### WORK REQUIRED
Find the line containing "Open the three-dots more options menu", then print it and each line after it through the end of the listing exactly, with no pictures.

### DATA PROVIDED
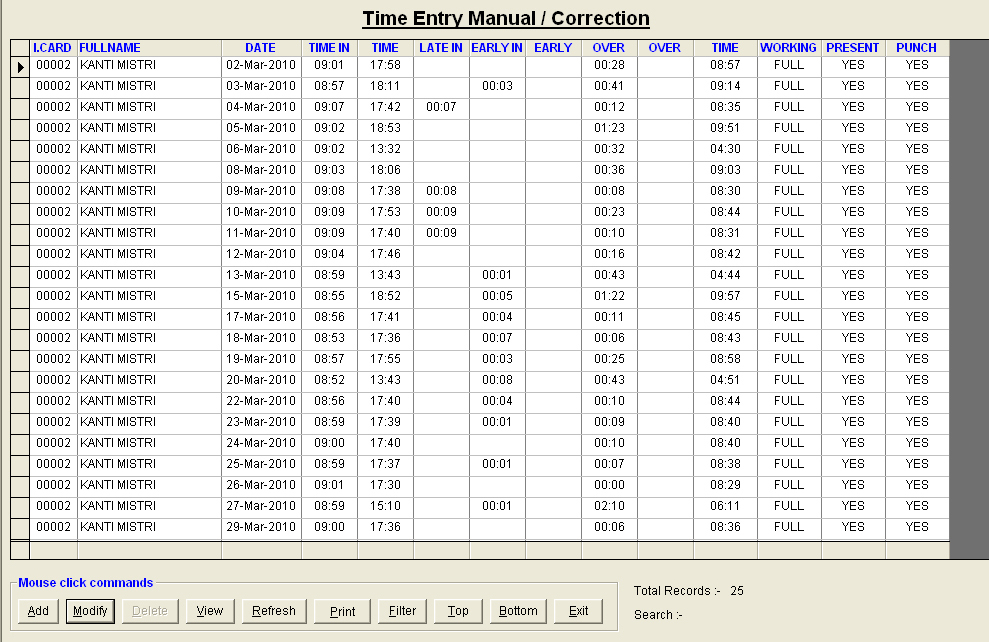Click the WORKING column header
Screen dimensions: 989x642
[x=788, y=48]
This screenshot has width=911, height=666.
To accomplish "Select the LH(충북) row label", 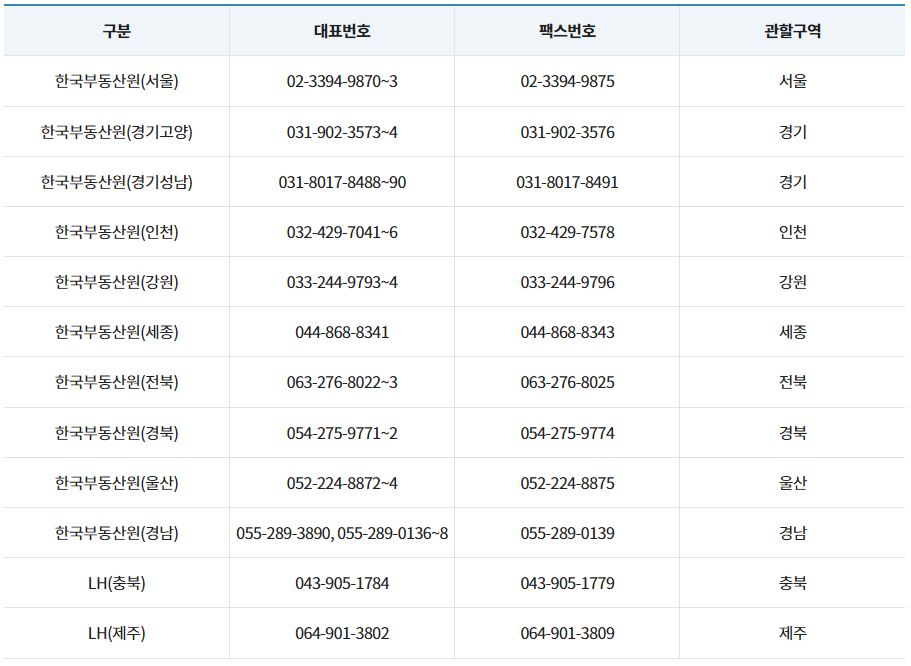I will point(118,582).
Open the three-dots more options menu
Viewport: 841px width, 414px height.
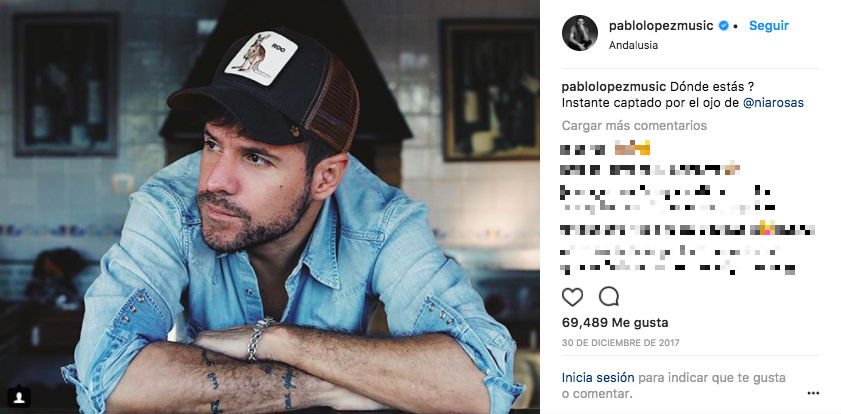point(813,393)
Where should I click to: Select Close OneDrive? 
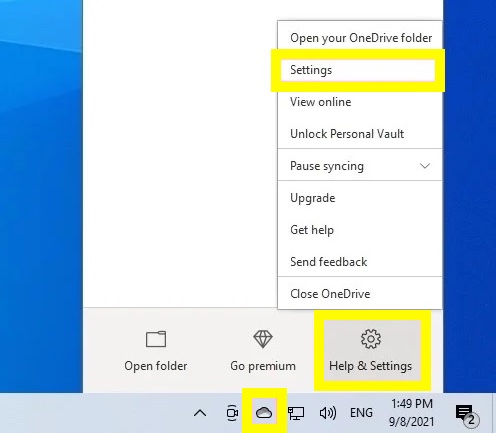[360, 294]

### OUTPUT
Open the three-dots more options menu
Viewport: 841px width, 414px height.
point(813,393)
Where should I click to: Select Close OneDrive? 
[360, 294]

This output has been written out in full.